The State Bar suggests that consumers be wary of attorneys offering loan modification services under any of the following circumstances:

-Advertisements of the office do not expressly identify by name the attorney who is responsible for the business.

-Office staff will not readily identify by name the attorney responsible for oversight of the business.

-The attorney in charge of the office is too busy or not willing to meet personally with prospective clients.

-The firm advises a consumer to stop paying the existing mortgage.

-The business, through its advertisements or claims of its representatives, makes claims that sound too good to be true, such as claims of a 90 or 100 percent rate of success in obtaining loan modifications, or claims that a reduction in the mortgage principal is likely to be achieved.
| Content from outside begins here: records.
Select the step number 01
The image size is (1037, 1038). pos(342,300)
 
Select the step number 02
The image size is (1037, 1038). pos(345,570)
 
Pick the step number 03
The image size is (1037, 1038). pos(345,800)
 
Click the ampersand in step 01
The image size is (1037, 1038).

-The business demands payment of a large fee, even before obtaining a prospective client’s basic income and expense information, and information about the existing mortgage and present home value.

-The attorney responsible for the business is not licensed to practice law in the state where the consumer resides.

 There are legitimate loan modification services and ethical attorneys that are providing the promised services for their clients. Two places to start in the search for loan modification assistance are: HUD Housing Counselors, 800-569-4287, http://www.hud.gov/counseling; and HOPE NOW, 888-995-HOPE, http://www.hopenow.com.

Consumers can also find qualified attorneys through a State Bar-certified lawyer referral service that can be found on the State Bar’s Web site (www.calbar.ca.gov), or by calling the State Bar’s Lawyer Referral Services Directory at 1-866-442-2529 (toll free in California) or 415-538-2250 (from outside California).

Consumers having a problem with the attorney handling their loan modification may contact the State Bar at 1-800-843-9053 or visit the State Bar’s Web site at www.calbar.ca.gov to find a complaint form. Founded in 1927 by the state legislature, the State Bar of California is an administrative arm of the California Supreme Court, serving the public and seeking to improve the justice system for more than 80 years.